Conflict between the Ponca and the Lakota Sioux, who now claim the Ponca land as their own by United States law, force the U.S. to remove the Ponca from their own ancestral lands.
When Congress decided to remove several northern tribes to Indian Territory (present-day Oklahoma) in 1876, the Ponca were on the list.
The Ponca paramount chief White Eagle, Standing Bear, and other Ponca leaders had met with U.S. Indian Agent A. J. Carrier and signed a document allowing removal.
White Eagle, supported by other Ponca leaders, will later claim that because of a mistranslation, he had understood that they were to move to the Omaha Reservation, not to the Indian Territory.
In February 1877, ten Ponca chiefs, including Standing Bear, accompany Inspector Edward C. Kemble to Indian Territory to view several tracts of land.

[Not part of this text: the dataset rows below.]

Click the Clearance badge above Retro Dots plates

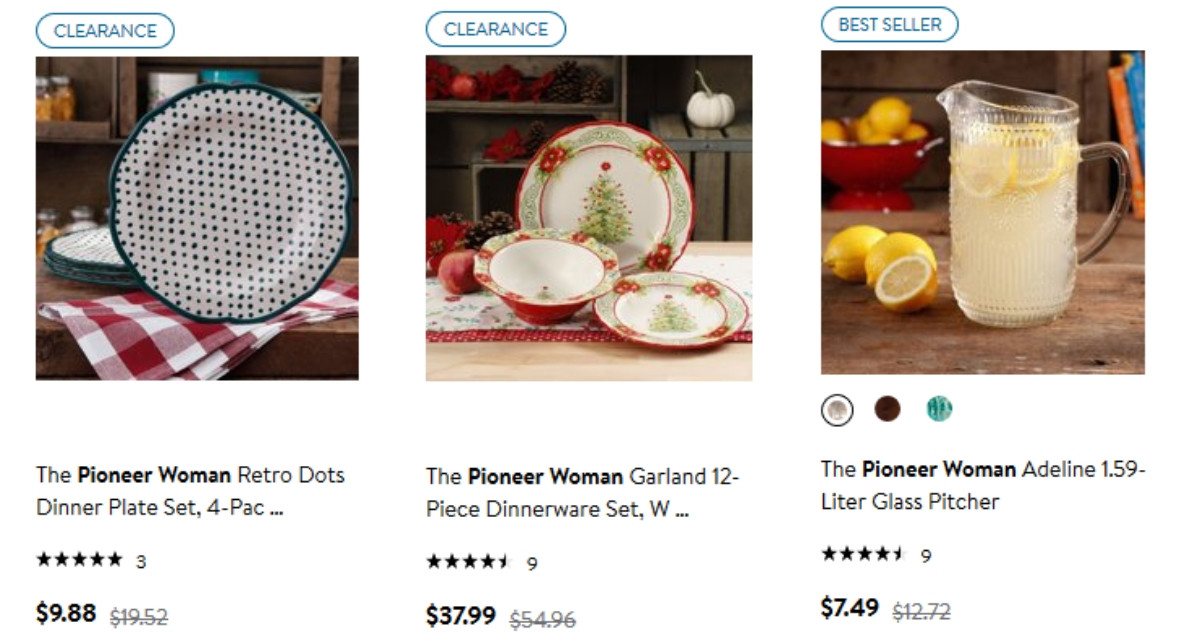tap(105, 31)
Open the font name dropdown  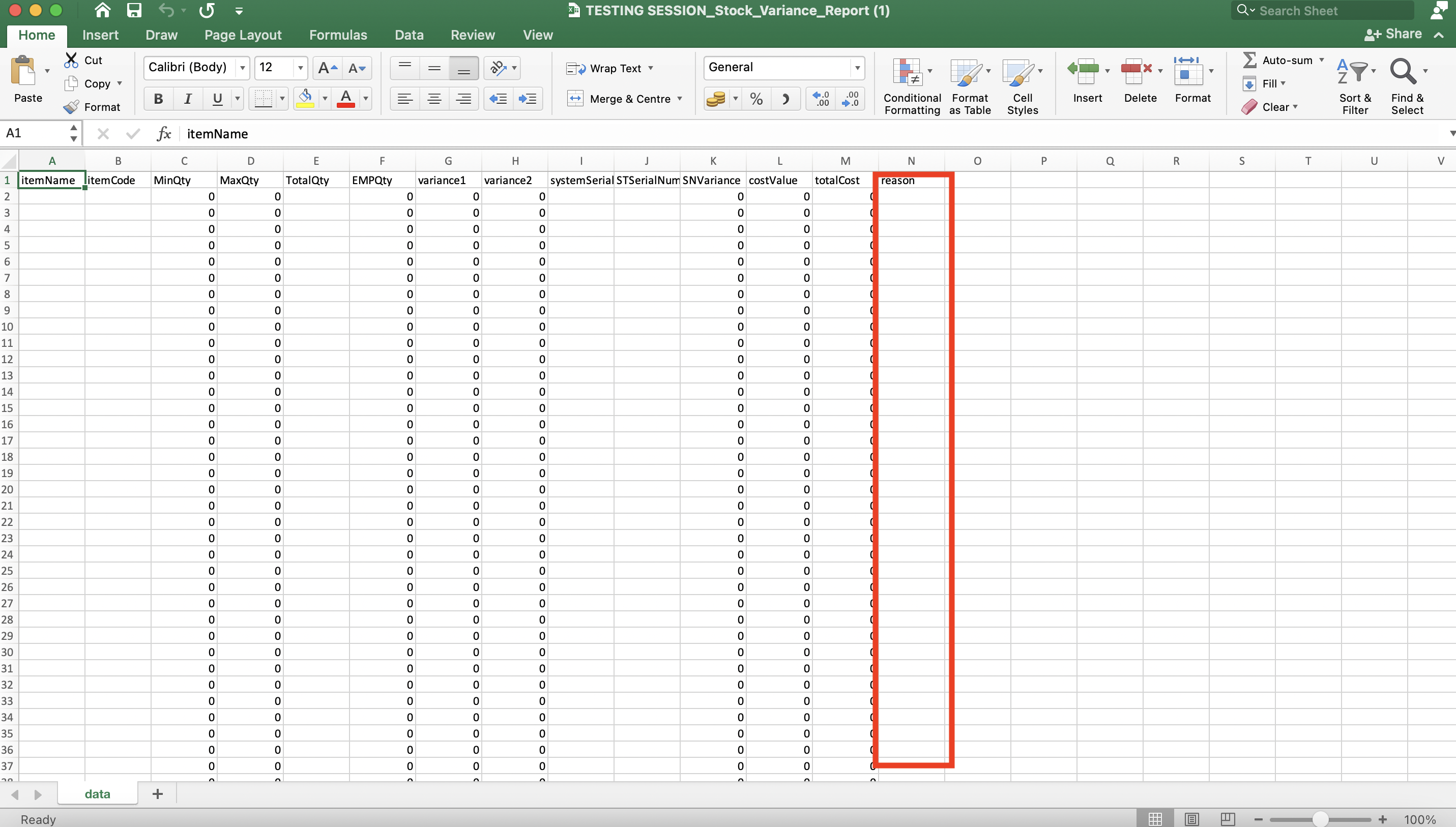click(243, 68)
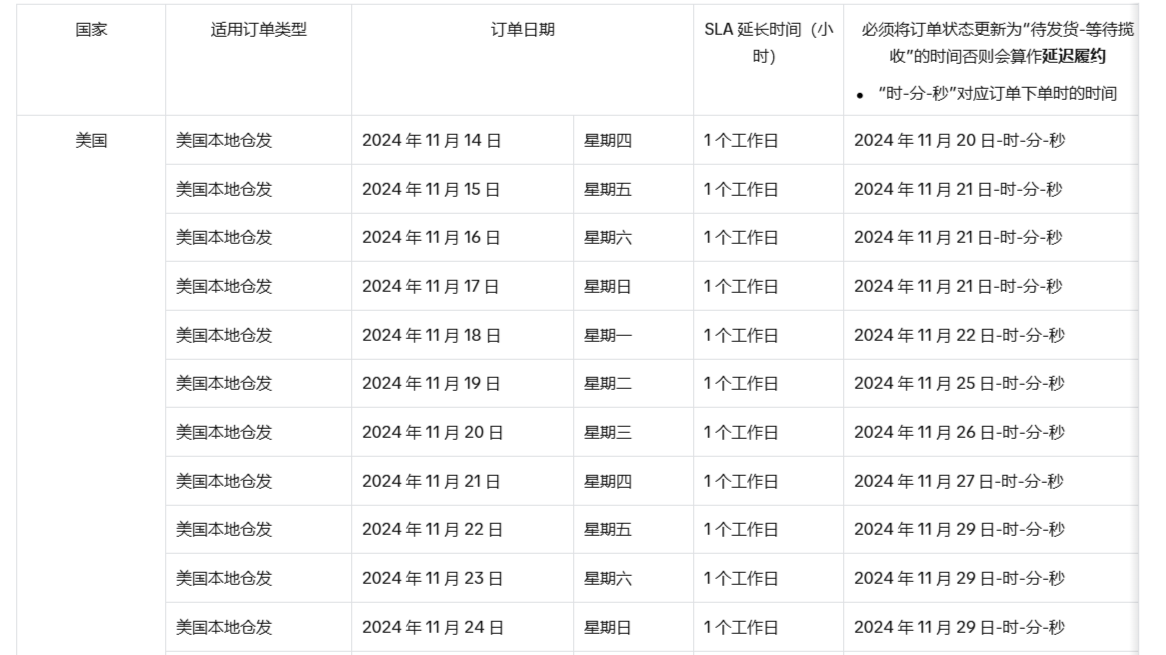Click deadline cell 2024年11月20日-时-分-秒
This screenshot has height=655, width=1166.
click(959, 141)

After viewing lands on the Osage Reservation and the Kaw Reservation, the chiefs were unhappy with what they were shown, finding the land unsuitable for agriculture, and had asked to return home without looking at the Quapaw Reservation near present-day Peoria, Oklahoma.
Kemble, angry at what he called the Ponca chiefs' "insubordination," had refused to take them home until they had viewed all the land.
Instead, eight of the chiefs had decided to return home on foot.
Kemble had visited the Quapaw Reservation and selected it as the removal destination.
In April, Kemble heads south to the Quapaw Reservation with those Ponca willing to leave.
Most of the rest of the tribe refuses and must be moved by force.
The Ponca arrive in Oklahoma too late to plant crops this year, and the government fails to provide them with the farming equipment it had promised as part of the deal.